TigerBlog isn't sure what the significance of that is supposed to be. It's not that the world is ending, is it?
To find out, TB went to google, which took him to a website that had all the answers. He was especially impressed with the fact that the number 11, when multiplied against itself, yields a palindrome, as in:
(2 digits) 11 x 11 = 121
(6 digits) 111111 x 111111 = 12345654321
(9 digits) 111111111 x 111111111 = 12345678987654321
Still, that site proved what TB already knew, that today is nothing special numerically.
As far as today's real significance, it's that it's Veterans' Day.
TB wrote this two years ago and repeated it last year, and nothing has changed since:
Take a minute to think about what the significance of today is. Veterans' Day lacks the family feel of Thanksgiving and Christmas. It doesn't conjure up the start of summer like Memorial Day or make you think of a barbecue in the backyard and watching fireworks like the Fourth of July.
Mostly, it's just another day for many people, a day to go about business as usual. Except that we do it in a country that is free, and because today salutes those who made it that way and continue to make it that way, it's nothing short of the most important day of the year.
TB saw a group of young men and women in Navy uniforms last week, and he was completely awe-struck at the sheer courage and dedication and commitment that it takes to do what they do every day, all so the rest of us don't have to, all so the rest of us can play squash and go to the movies and watch Princeton play sports and take kids to activities and anything else that people in a free country do every day and take for granted.
TB cannot overstate how much this country owes to its military people, its veterans and especially those who have given their bodies to the defense of this country.
MotherBlog, at one point, worked for the Paralyzed Veterans of America, at a time when each wheelchair was home to someone who left part of himself in Vietnam. She was involved in a tangential way with the construction of the Vietnam Memorial in Washington, D.C., and if you've ever been there and haven't shed a tear, well, then you're as much made of stone as the monument itself.
There was a time when basketball season started here after Thanksgiving (actually Dec. 1, used to be the first day games could be played), but this year, it begins on Veterans' Day, with the women's game against St. Joe's tonight at 7 and the men's game tomorrow at 5 against Wagner.
It's a huge weekend of home events here, with football against Yale (tomorrow at 1), men's hockey vs. St. Lawrence tonight and Clarkson tomorrow, women's volleyball with Columbia/Cornell tonight and tomorrow and men's soccer against Yale tomorrow.
And of course, the basketball openers.
For the first time in the great history of Princeton basketball, both the men and women enter the season coming off Ivy titles and NCAA tournament appearances.

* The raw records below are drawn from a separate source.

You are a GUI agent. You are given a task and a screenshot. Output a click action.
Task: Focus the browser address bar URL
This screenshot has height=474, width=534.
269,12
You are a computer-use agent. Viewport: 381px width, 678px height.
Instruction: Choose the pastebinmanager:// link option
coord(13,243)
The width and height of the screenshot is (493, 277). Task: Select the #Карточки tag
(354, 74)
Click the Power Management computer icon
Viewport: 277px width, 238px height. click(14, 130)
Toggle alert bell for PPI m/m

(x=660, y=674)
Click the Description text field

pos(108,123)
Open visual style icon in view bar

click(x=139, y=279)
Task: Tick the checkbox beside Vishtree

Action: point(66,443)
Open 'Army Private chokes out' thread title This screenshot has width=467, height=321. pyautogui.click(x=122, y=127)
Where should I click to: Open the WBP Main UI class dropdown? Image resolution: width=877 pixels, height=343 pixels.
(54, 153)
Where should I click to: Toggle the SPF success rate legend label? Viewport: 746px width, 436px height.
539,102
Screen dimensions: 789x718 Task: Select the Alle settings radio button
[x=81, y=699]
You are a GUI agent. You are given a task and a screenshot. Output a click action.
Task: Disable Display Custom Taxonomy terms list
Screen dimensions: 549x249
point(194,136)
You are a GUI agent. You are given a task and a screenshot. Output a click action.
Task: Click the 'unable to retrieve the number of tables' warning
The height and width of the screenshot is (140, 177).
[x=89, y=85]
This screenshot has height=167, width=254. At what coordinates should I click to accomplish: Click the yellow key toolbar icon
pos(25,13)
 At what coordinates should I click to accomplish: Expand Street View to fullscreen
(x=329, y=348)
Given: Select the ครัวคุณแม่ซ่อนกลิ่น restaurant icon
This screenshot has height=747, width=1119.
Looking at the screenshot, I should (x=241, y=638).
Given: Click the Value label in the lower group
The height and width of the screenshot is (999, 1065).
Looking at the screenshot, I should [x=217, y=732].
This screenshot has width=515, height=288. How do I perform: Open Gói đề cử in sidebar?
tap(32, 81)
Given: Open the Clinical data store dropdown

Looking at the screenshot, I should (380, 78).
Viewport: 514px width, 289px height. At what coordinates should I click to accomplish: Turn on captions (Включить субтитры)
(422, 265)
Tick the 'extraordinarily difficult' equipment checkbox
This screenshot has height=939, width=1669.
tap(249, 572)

For the men, it was the 24th NCAA tournament trip a year ago, as well as the 26th league title. For the women, it was the second NCAA appearance ever - and second straight.
This year, the men are led by Mitch Henderson, whose career record as a head coach is 0-0. TB isn't sure he's ever rooted harder for anyone to do well than he is for Henderson, who is one of TB's all-time favorite Princeton athletes and who has only enhanced what TB thought of him as he has prepared for his first season.
As an aside, Henderson's improvement as a squash player has been remarkable, though not startling, considering how good of an athlete he is.
On the women's side, Courtney Banghart enters her fifth season after going 50-8 the last two years, 27-1 in the Ivy League.
The lure of opening night is to see 1) the return of Niveen Rasheed, who tore her ACL last December and had her sophomore year limited to 12 games, 2) to see if Lauren Edwards gets the 18 points she needs to 1,000 and 3) to see if Princeton can beat St. Joe's for the first time in program history after losing the first nine.
The big moments in basketball season are still three or four months away, but this weekend provides the first glimpses of what's in store.
If it seems early, it is, as it's only 11/11/11.
Opening day for Princeton basketball. In a free country.
TigerBlog provided the game program. The United States military provided the freedom.
Make sure you take a few minutes today - Veterans Day - and remember that.